Most healthcare facilities treat eating disorders through comprehensive therapeutic programs with an emphasis on continuity of care. PHP and IOP billing for eating disorders can be complicated.
Day treatment programs commonly known as PHPs and IOPs are a popular option because they allow the patient to get sufficient mental and emotional support from a multidisciplinary team of professionals. IOP often involves several hours of treatment, including nutritional counseling, meal support, therapy, and medical supervision.
PHP is another option and is used on patients who do not qualify for inpatient hospitalization but are stable enough to benefit from outpatient treatment. PHP for eating disorders includes weekly sessions with psychiatrists, individual therapy sessions, medical monitoring, nutritional support and planning, guidance on cognitive coping skills and group or family therapy. Insurance billing for eating disorders differs with the type of care.
Insurance Billing for Eating Disorders For PHP
Partial Hospital Programs (PHP) are provided to patients who do not need hospitalization and require the patient to have at least 20 hours of care per week. Some PHP services are provided in ambulatory settings.
All PHP bills submitted by hospitals should be under one of the four Type of Bill (TOB). Outpatient hospitals, Critical Access Hospitals (CAH), and Community Mental Health Centers (CMHC) have respective codes.
Outpatient can be considered both PHP and IOP
131: admit through discharge
132: interim-first
133: interim-continuing
134: interim-last
CAH
851: admit through discharge
852: interim-first
853: interim-continuing
854: interim-last
CMHC
761: admit through discharge
762: interim-first
763: interim-continuing
764: interim-last
The appropriate healthcare common procedure coding system (HCPCS) code for eating disorders is 90791 or 90792.
Sequential Billing
Payers require providers to submit PHP claims for continuing treatment in sequence.
- If the patient completes the treatment in one month, providers should submit bills through TOB codes 131, 851, or 761.
- If the treatment takes more than one month, the provider should submit claims using TOB codes 132, 852 or 762.
- If the treatment takes more than two months, the provider should use TOB codes 133, 853 or 763.
- Providers should use the codes for continuing claims until the last month when they should use TOB 134, 854 or 764.
Insurance Billing for PHP and IOP Eating Disorders
Intensive Outpatient Programs (IOP) is a form of care where adult patients are treated for 9 to 19 hours per week and a minimum of six hours for children. S9480/0905 are the per diem IOP codes for behavioral problems, including eating disorders. This billing code is only used for private payers because Medicare does not recognize it. Further, the following codes can be used if the payer insists:
H2019: therapeutic behavioral services, per 15 minutes
H2020: therapeutic behavioral services per diem
Most payers require pre-authorization for IOP services to qualify for reimbursement. Patients must undergo a minimum o 180 minutes of active therapy to reimburse the provider at the per diem rates. This is why it is very important for providers to have clinical documentation of the full 180-minute session when making IOP bills. Healthcare providers are required to obtain concurrent authorization if they wish to continue treating the patient.

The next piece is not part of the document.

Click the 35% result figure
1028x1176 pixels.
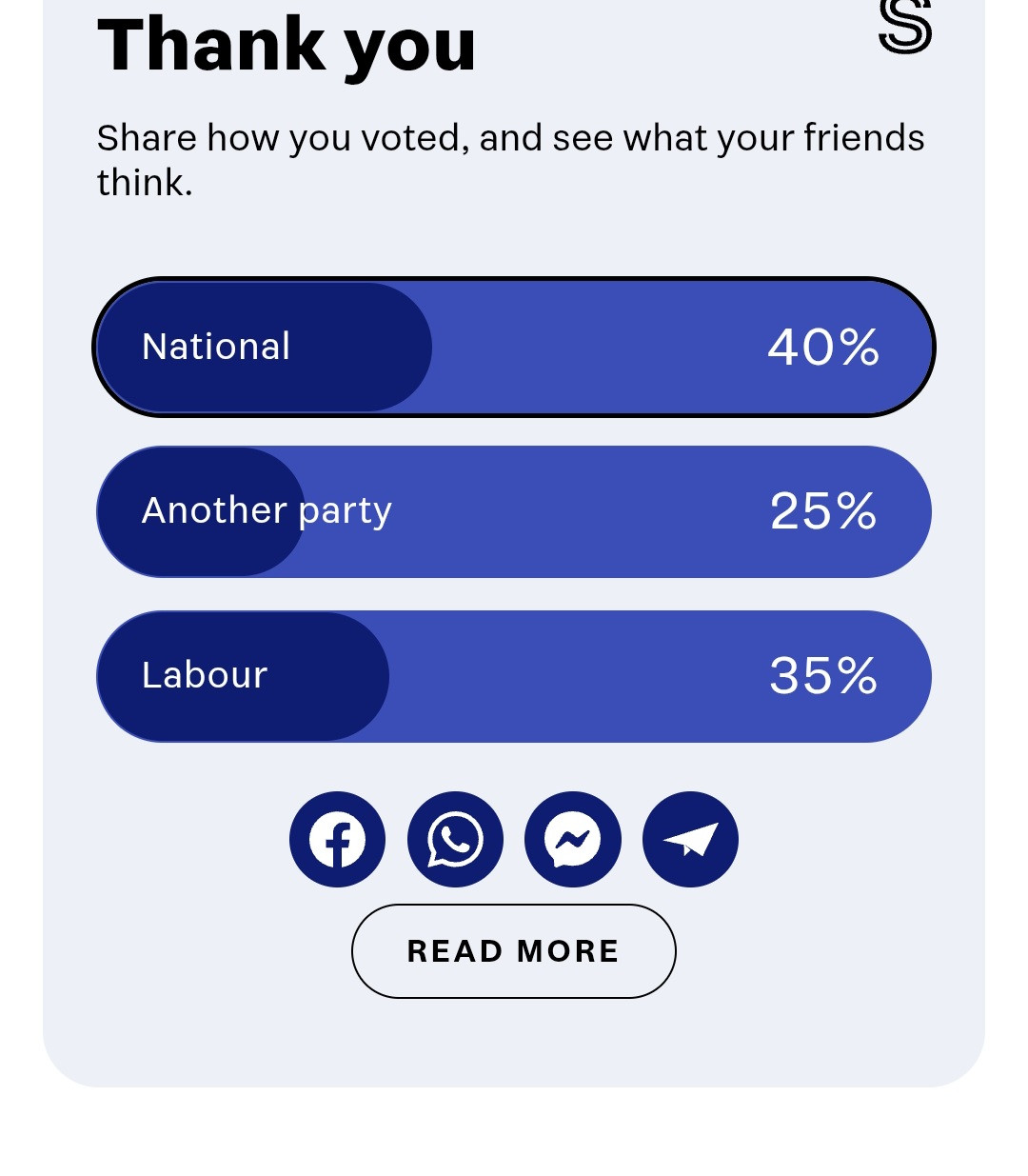pos(823,676)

Payers require providers to use the UB-04 claim form specifying the preferred Type of Bill (TOB) and Revenue Codes (RC). The applicable code for eating disorders in TOB 131, RC 0905 and HCPCS code S9480. For Medicaid patients, the provider has to indicate the level of care using a modifier.
Some payers allow independent practitioners to provide IOP services and submit bills using the H2035, which is reimbursed using hourly rates instead of facility rates.
Avoid Duplicate Billing
Healthcare providers should only bill for one type of IOP or PHP service per day even if two or more units or specialists are managing the patient. Submitting duplicate claims often results in denied or delayed reimbursements.